當然這並不是要上奏朝廷確定這個位置的意思。
而是以喬琰話中所說,讓他暫時擔任這個位置,也好看看她這位樂平縣侯想要除賊、保衛樂平安定的想法並非隻是個空談而已。
他若覺得喬琰沒有這個除賊的本事,大可以隨時離去,反正這其中也並無什麼綁定的關係。
此外,倘若趙雲當真覺得自己可為一利刃,也自然要與其他刀兵提前磨合才對。
趙雲顯然沒有意識到,喬琰並不隻是因為臥榻之側還存在一黑山賊而務必將其剿滅,故而有這等表現,其實還頗有幾分彆的圖謀,當即答應了下來。
喬琰隨後又說的以一月為期先行整頓內務與武裝,也完全是可以理解的。
而他自擔任起這個臨時縣尉之後所見,正是這位年輕的君侯和程立這位樂平相一道,就前任縣令所留下的賬冊核查轄區之內的人口錢糧一一核查,確實是一個正在籌備整頓的階段。
他本還有那麼幾分疑心,也先自己給打消了。
何況在他看來,喬琰實在是要比那上一任縣令有擔當太多。
在趙雲提到那黑山賊的時候,表現得最為失態的顯然不是鮑鴻。
——他雖覺得自己在這一趟護送之中著實承擔了太多,現在還得因為喬玄宗廟未成而賊寇隨時來犯,弘農楊氏前來尋楊修的人未到以至於這位太尉之孫的安全也得在意等等原因,不得不留在此地。

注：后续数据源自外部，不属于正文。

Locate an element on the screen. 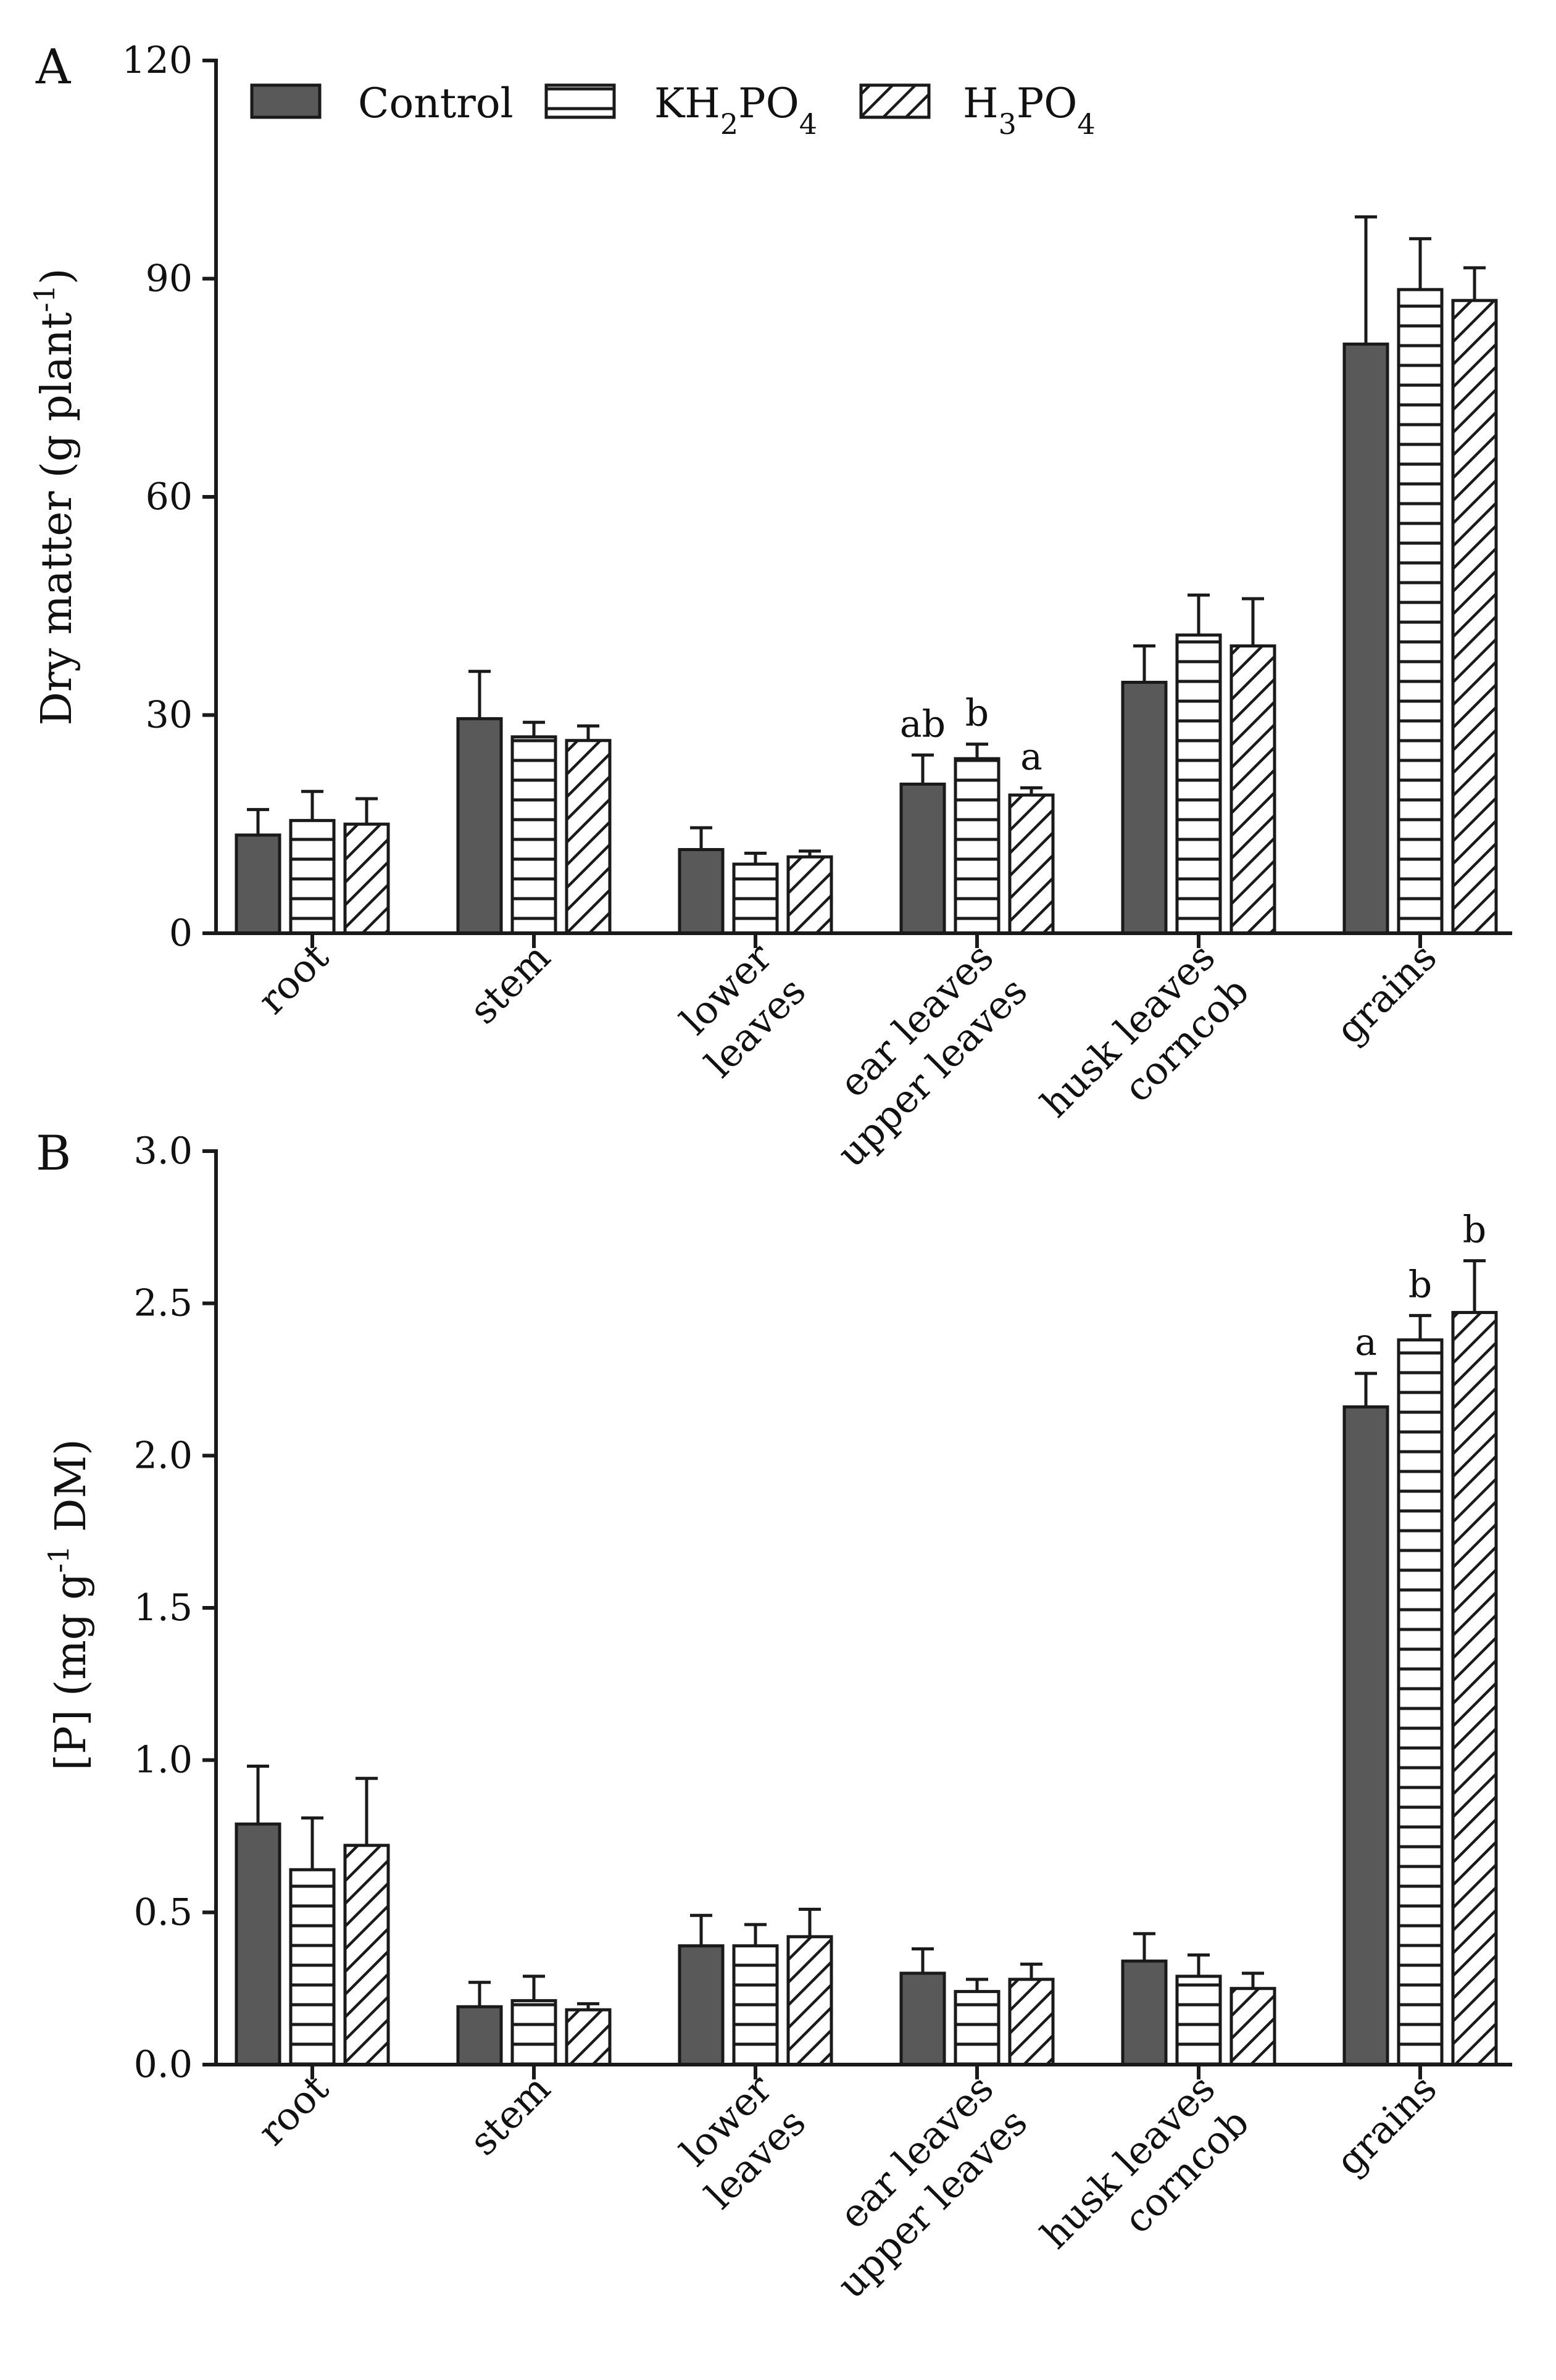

但他到底也是從戰事中得到的升遷機會,一路做到洛陽北軍一校的校尉位置上的,還不至於聽到黑山之名就走不動道。
更為失態的自然是那位上一任縣令。
他本就知道褚燕在側,不知道何時就會危及樂平,現在聽聞還有個張牛角的勢力,越發讓他心神不定。
先前他急於與喬琰完成交接,也正是因為這種顧慮。
好在這位接任的樂平侯雖在洛陽耽擱了些許時日,卻也還算是來得快,也免於讓他在黑山賊的來襲中送了性命。
在喬琰抵達的第二日他便包袱款款去那平調的縣治上任去了,全無一點耽擱。
喬琰都不由有些哭笑不得。
這位縣令當真是不想在自己的政績上增添任何的賊寇來襲汙點,才離開得如此之快。
但趨利避害本就是人之本能,喬琰深諳這道理,便也沒必要對對方有什麼苛責。
何況,他走得這般著急,無疑也成全了喬琰。
趙雲親見這前後交接之中,在麵對賊寇的態度上出現的對比,也越發確定,唯有喬琰這臨危不懼的統帥方才有破敵的可能。